Otro ejemplo lo constituye la libertad
de expresión y prensa.
En la actualidad, su práctica no trae una
proyección democrática. No se trata de formar una opinión pública
ilustrada con discernimiento y capacidad deliberativa en la lectura. En
su lugar, aparece un sentido monopólico de lo conveniente y lo
inadecuado para publicar y decir. La manipulación, la noticia falsa, el
libelo, las verdades a media, los manuales de estilo, la censura, son el
pan nuestro de cada día. No hay país donde no se den casos de falta de
ética y vulneración de códigos deontológicos. La prensa ya no es libre,
ni democrática y cuando lo es, mejor ahogarla. El control de la noticia,
de los medios de comunicación acaban despidiendo a los buenos
periodistas, llevándolos a la cárcel o incluso matándolos. Honduras,
Colombia o México son buenos ejemplos en la región. Bien señala Arturo
Barea, en La forja de un rebelde, un formidable análisis de la sociedad
española de principios del siglo XX y la guerra civil, refiriéndose a la
prensa y los medios de comunicación: "Me enseñaron a leer, y después me
enseñaron que no debía leer más que lo que ellos me dejaran". Así se
corrompe la democracia, la libertad de prensa y de expresión.
Ser demócrata hoy en día es una pesada
carga de la cual muchos desean liberarse.
No es bueno ser amigo de
personas críticas, cuyas palabras molestan, llaman a la reflexión y
cuestionan el capitalismo salvaje. Peor resulta convertirse en uno de
ellos, trae consecuencias nefastas para las arcas personales. Va contra
los interese personales, es tirar piedras sobre el tejado de la casa.

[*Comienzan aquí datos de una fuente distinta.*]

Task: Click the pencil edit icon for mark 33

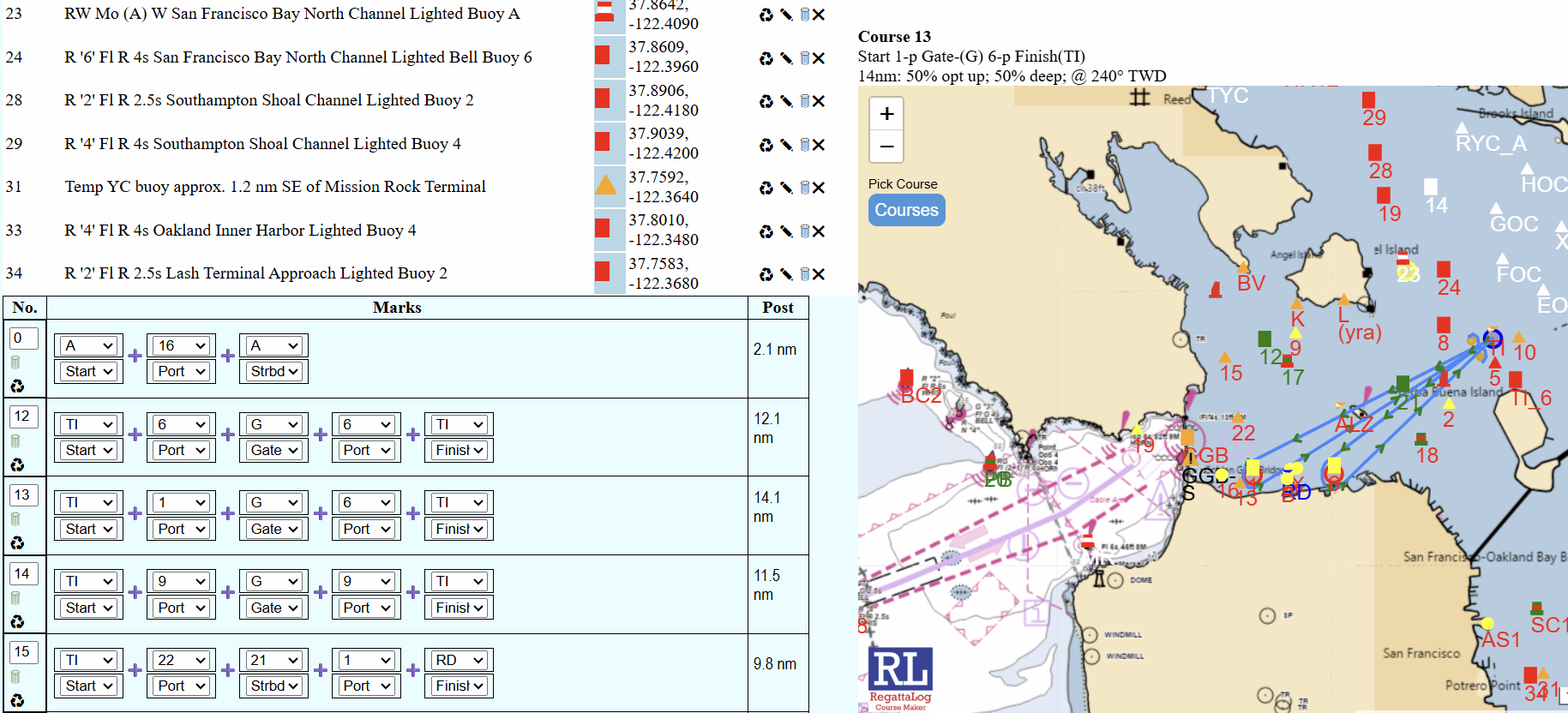Action: pos(785,231)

Mejor adoptar una doble moral, pero sin llamar la atención. Para
conseguirlo se requiere cómplices y vivir sin remordimientos. Así se ha
corrompido la democracia. El bien común, su fundamento, se volatiliza
bajo el interés común o social, algo gelatinoso e imposible de definir,
pero eficaz para mutar al ciudadano en consumidor y abandonar la
práctica democrática.
Una de las frases emblemáticas del
movimiento de los indignados levantada como símbolo de la crisis social
del capitalismo neoliberal ha sido: "lo llaman democracia y no lo es".
El postulado se refiere a la paradoja de hablar y no practicar los
principios democráticos. Y sin práctica la democracia se ve amputada de
su inherente valor político. A cambio, se ofrece un sucedáneo para el
consumo, la democracia de mercado. Invento para satisfacer las malas
conciencias y los comportamientos más propios de dictaduras. Así, por
defecto, la inexistente democracia de mercado cubre el expediente
celebrando elecciones disque libres y democráticas y deja al desnudo lo
abyecto de un orden de explotación totalitario, excluyente y desigual.